The shape of Kuu and Kuf and the underlying conditional code depends on the Mof and Mok classes used.
Feature | Kernel | Kuu | Kuf | conditional | note |
---|---|---|---|---|---|
InducingPoints | Mok | MxPxMxP | MxPxNxP | fully_correlated_conditional | This is the default. For certain kernels this is very inefficient. In this case q_mu and q_sqrt are 1 x MP and 1 x MP x MP |
SharedIndependentMof | SharedIndependentMok | M x M | M x N | base_conditional | These two classes are in a sense redundant, because we can achieve the same behaviour by using the single output Kernel and InducingFeature classes. They are added for illustrative purposes.
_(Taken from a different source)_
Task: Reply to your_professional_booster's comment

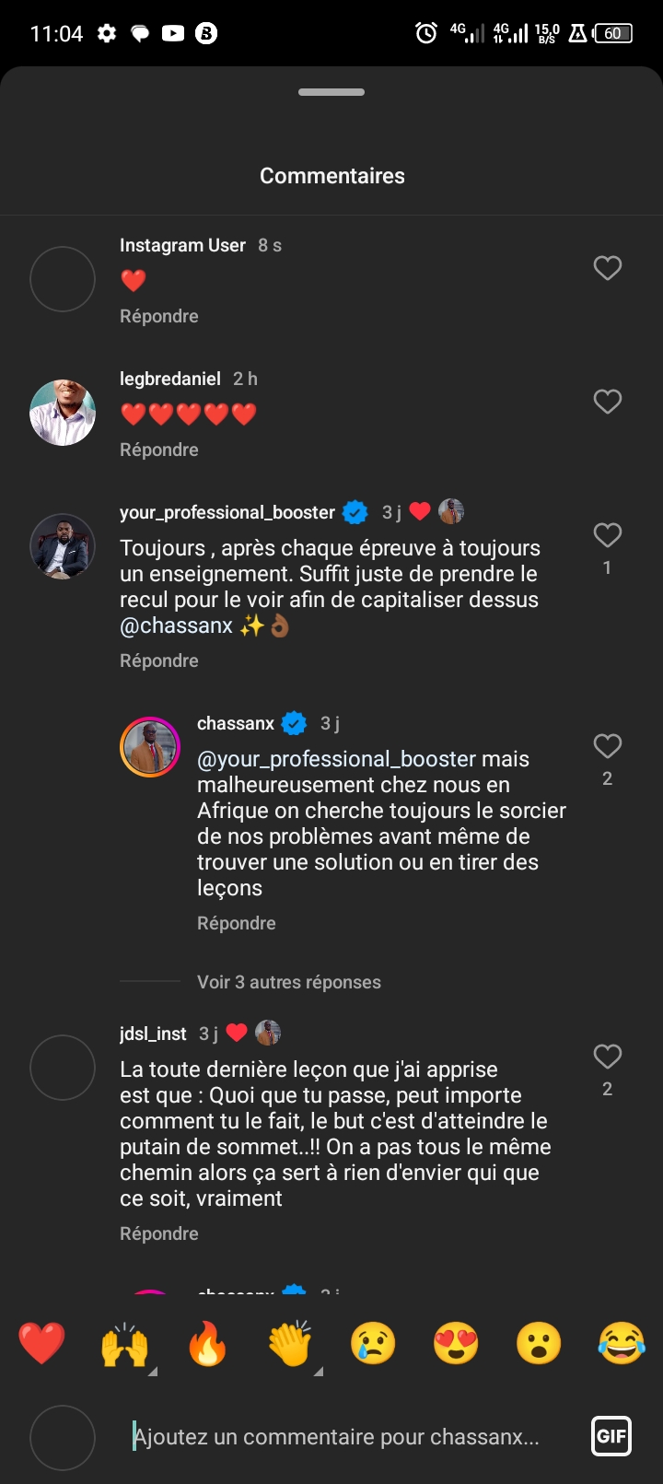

Thanks to the conditional dispatch, the most efficient code path is used. |
SeparateIndependentMof | SharedIndependentMok | P x M x M | P x M x N | P x base_conditional | We loop P times over the base_conditional |
SharedIndependentMof | SeparateIndependentMok | P x M x M | P x M x N | P x base_conditional | We loop P times over the base_conditional |
SeparateIndependentMof | SeparateIndependentMok | P x M x M | P x M x N | P x base_conditional | We loop P times over the base_conditional |
SharedIndependentMof | SeparateMixedKernel | L x M x M | M x L x N x P | independent_interdomain_conditional | Inducing outputs live in g-space |
SeparateIndependentMof | SeparateMixedKernel | L x M x M | M x L x N x P | independent_interdomain_conditional | Very similar to the above |
MixedKernelSharedMof | SeparateMixedKernel | L x M x M | L x M x N | base_conditional | This is the most efficient implementation for MixedKernels. The inducing outputs live in g-space. Here we use the output of the base conditional and project the mean and covariance with the mixing matrix W. |